• [What the exercise asks]: Count the lines of the records below that contain the string "icon", and reply with the number alone.

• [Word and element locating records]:

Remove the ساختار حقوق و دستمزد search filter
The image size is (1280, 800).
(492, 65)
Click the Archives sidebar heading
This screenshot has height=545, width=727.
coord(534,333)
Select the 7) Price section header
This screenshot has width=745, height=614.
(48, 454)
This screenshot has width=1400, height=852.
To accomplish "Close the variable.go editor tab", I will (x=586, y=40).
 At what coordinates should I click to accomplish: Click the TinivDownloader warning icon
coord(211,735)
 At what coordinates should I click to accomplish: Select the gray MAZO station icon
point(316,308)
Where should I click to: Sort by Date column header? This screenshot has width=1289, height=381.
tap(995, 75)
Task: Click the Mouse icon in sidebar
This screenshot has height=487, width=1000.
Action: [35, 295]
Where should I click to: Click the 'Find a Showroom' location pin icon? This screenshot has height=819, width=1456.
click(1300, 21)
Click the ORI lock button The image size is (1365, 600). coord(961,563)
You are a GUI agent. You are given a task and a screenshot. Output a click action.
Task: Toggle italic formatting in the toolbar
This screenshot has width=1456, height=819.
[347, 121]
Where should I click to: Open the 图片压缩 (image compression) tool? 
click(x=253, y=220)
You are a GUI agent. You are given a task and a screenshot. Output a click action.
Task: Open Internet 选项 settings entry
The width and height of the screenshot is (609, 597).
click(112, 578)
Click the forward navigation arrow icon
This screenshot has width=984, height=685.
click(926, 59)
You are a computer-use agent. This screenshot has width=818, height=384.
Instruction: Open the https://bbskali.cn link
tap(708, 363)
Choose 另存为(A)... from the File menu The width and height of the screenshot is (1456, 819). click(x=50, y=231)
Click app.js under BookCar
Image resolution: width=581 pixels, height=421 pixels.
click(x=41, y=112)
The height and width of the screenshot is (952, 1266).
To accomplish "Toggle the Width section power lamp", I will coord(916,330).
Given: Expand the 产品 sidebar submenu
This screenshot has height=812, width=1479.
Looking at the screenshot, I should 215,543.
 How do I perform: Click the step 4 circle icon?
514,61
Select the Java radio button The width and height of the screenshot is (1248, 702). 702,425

• [Response below]: 6